In accordance with the instruction for the Nomination Committee adopted by the 2021 Annual General Meeting, SynAct Pharma’s Nomination Committee shall comprise four members, who shall be appointed as follows:
The chairman of the board of directors shall as soon as possible when the information regarding the three largest shareholders as per the end of September is known, contact the three largest shareholders to find out whether they wish to appoint a representative to the Nomination Committee. In case one of the three largest shareholders refrain from appointing a representative, or such representative resign prior to completion of the assignment and without the shareholder who has appointed the representative appointing a new member, the chairman of the board of directors shall encourage the next owner in size (i.e. in the first place the fourth largest shareholder) to appoint a representative. The procedure shall go on until the Nomination Committee is composed of four members including the chairman of the board of directors.
The Nomination Committee shall appoint the Chairman of the Nomination Committee among its members. The chairman of the board of directors or another member of the board of directors should not be appointed as Chairman of the Nomination Committee.

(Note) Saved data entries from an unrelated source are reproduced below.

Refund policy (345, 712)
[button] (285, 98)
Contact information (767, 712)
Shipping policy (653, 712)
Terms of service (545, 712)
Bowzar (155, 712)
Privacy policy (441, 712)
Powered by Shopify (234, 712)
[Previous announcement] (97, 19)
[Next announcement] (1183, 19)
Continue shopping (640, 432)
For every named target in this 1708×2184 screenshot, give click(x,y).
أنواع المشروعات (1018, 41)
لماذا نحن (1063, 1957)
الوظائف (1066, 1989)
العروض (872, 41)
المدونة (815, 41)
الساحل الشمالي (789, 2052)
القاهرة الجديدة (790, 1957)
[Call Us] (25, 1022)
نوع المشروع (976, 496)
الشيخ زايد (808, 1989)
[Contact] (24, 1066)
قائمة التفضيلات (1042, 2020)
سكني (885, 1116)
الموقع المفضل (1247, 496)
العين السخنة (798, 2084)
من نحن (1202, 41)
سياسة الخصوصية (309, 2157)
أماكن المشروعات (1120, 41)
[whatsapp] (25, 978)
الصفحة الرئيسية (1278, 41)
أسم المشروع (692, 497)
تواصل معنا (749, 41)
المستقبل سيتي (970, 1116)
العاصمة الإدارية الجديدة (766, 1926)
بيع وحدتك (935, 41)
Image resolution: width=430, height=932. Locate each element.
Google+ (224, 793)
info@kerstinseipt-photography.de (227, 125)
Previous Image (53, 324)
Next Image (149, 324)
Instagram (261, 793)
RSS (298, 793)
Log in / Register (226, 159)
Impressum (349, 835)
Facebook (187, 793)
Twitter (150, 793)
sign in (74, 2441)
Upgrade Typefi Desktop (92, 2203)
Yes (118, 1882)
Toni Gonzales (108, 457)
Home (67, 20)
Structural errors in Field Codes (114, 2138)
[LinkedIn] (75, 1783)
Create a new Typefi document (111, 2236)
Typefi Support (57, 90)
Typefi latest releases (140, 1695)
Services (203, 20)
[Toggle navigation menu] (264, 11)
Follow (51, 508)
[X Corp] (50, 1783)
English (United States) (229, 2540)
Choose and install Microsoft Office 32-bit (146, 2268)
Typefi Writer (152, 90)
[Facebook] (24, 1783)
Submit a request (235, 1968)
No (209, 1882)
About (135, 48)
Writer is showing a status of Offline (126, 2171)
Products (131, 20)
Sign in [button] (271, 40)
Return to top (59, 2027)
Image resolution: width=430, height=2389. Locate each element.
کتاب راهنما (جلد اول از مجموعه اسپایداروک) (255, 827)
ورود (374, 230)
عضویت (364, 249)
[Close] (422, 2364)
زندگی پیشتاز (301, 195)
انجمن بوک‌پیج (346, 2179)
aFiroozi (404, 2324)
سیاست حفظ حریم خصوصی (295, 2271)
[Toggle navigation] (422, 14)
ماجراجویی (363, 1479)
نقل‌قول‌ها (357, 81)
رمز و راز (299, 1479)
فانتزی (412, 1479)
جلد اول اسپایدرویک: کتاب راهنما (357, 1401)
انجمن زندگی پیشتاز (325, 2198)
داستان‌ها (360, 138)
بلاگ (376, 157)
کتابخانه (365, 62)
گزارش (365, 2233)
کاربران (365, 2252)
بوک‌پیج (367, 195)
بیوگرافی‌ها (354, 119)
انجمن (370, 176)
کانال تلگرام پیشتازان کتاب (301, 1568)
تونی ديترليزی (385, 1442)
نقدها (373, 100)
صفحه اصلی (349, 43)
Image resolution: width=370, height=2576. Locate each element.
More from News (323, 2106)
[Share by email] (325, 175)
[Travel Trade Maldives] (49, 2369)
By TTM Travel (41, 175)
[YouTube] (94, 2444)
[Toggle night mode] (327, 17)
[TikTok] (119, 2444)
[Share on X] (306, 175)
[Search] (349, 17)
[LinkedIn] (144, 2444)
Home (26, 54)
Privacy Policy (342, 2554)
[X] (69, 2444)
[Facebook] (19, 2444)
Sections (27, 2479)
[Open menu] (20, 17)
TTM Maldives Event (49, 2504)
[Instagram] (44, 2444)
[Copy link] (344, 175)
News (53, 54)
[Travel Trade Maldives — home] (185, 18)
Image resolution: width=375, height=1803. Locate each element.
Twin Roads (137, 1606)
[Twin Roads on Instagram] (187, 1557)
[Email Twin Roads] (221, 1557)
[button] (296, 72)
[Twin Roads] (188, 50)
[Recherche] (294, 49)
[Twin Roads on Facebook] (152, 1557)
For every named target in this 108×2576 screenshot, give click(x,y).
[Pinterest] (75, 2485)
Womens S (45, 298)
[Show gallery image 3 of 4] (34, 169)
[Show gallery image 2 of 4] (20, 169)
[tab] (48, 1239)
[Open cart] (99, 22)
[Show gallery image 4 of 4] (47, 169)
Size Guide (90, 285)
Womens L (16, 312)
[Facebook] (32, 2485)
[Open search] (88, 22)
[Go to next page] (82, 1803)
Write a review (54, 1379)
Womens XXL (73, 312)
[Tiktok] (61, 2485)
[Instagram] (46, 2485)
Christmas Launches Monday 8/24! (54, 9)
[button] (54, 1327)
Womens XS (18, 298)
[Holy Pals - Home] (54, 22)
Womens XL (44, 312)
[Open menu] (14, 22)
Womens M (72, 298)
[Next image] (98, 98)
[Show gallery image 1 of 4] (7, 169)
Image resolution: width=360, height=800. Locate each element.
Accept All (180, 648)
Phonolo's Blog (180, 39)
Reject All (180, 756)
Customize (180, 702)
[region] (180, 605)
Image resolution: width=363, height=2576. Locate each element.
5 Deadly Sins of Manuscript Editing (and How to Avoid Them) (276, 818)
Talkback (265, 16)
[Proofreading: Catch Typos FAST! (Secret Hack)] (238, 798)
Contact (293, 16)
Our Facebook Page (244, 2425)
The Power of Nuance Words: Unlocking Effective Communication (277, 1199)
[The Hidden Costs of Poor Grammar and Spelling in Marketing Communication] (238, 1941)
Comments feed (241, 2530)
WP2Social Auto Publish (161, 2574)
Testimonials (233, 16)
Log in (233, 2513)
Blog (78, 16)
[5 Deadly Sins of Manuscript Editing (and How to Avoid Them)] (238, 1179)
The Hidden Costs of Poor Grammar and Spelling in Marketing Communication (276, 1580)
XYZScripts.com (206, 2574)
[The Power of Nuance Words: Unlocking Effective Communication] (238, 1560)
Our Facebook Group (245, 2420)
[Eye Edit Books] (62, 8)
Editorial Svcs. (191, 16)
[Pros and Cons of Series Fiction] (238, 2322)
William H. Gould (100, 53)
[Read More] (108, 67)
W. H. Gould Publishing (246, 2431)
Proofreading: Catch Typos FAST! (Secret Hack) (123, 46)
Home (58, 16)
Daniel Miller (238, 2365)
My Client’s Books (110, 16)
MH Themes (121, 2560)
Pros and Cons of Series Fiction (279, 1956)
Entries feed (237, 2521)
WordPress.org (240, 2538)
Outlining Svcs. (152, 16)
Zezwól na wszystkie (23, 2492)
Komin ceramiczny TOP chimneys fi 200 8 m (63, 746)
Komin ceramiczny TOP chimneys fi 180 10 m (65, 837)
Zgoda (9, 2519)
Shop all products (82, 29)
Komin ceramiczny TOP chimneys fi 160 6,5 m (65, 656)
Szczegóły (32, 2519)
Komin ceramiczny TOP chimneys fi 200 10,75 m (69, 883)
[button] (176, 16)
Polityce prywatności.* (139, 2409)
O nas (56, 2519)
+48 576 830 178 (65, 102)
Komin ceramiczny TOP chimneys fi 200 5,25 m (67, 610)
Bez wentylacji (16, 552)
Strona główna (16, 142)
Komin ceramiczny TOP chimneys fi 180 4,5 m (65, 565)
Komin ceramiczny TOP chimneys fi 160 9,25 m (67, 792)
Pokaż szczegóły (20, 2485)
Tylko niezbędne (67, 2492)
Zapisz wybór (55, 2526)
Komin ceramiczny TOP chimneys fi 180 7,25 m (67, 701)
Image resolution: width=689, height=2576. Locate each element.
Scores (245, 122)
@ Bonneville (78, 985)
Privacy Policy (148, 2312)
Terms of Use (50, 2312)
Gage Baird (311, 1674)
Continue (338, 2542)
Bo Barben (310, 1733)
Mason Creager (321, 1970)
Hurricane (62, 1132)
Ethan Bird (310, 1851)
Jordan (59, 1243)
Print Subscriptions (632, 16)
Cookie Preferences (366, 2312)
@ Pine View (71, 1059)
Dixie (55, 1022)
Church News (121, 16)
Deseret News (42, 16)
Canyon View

The members of the Nomination Committee shall be announced no later than six months before the annual general meeting. When significant changes in the ownership occur after the date the Nomination Committee was appointed, the Nomination Committee may, if it considers it necessary, decide to offer a new owner a position in the Nomination Committee in accordance with the principles above. Changes in the Nomination Committee shall be made public immediately.
The Nomination Committee shall prepare and propose the following to the coming annual general meeting:
a) election of chairman at the general meeting,
b) election of chairman of the board of directors and other members of the board of directors,
c) fees to the board of directors, divided between the chairman and other members, and any fees for committee work,
d) election of auditor and fees to the auditor, and
e) principles for appointment of the Nomination Committee (if the Nomination Committee considers that the current principles and instruction should be updated).